__Exercise prompt__
Reproduce the listing word for word, from the line containing "Given: Open comments on the ldf card" through the last line of the listing.

━━ Listed entries

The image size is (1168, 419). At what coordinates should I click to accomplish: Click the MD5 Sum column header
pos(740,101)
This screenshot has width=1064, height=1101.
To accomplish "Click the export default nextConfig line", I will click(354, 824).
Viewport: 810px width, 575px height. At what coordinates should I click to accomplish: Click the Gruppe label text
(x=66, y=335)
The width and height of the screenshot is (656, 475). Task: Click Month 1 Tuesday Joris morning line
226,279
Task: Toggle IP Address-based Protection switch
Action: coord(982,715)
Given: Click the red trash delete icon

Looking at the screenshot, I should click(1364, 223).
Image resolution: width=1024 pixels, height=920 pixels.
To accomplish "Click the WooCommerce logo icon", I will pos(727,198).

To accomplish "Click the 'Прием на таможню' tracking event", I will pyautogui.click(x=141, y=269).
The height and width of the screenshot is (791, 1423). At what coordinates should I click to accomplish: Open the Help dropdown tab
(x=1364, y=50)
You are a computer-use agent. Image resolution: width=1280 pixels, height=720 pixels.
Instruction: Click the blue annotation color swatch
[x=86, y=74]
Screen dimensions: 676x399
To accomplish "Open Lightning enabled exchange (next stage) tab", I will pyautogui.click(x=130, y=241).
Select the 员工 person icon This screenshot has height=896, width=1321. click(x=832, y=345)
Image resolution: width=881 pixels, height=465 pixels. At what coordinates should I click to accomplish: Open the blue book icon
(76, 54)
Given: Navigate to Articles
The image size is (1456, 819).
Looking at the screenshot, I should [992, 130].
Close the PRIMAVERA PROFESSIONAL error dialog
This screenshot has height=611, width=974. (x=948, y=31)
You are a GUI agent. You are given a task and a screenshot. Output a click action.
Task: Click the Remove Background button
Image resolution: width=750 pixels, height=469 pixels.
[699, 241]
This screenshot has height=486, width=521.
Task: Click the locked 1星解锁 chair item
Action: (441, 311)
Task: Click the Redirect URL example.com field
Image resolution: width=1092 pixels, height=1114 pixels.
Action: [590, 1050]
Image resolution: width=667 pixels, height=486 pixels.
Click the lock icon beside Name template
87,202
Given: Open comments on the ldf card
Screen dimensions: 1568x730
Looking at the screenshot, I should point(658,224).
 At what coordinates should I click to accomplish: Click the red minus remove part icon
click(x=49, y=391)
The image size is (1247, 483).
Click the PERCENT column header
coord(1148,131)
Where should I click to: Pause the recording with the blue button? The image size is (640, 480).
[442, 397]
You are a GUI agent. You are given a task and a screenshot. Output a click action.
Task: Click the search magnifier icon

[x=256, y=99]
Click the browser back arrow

━━━━

__Exercise answer__
Given: Open comments on the ldf card
Screen dimensions: 1568x730
Looking at the screenshot, I should point(658,224).
 At what coordinates should I click to accomplish: Click the red minus remove part icon
click(x=49, y=391)
The image size is (1247, 483).
Click the PERCENT column header
coord(1148,131)
Where should I click to: Pause the recording with the blue button? The image size is (640, 480).
[442, 397]
You are a GUI agent. You are given a task and a screenshot. Output a click action.
Task: Click the search magnifier icon

[x=256, y=99]
Click the browser back arrow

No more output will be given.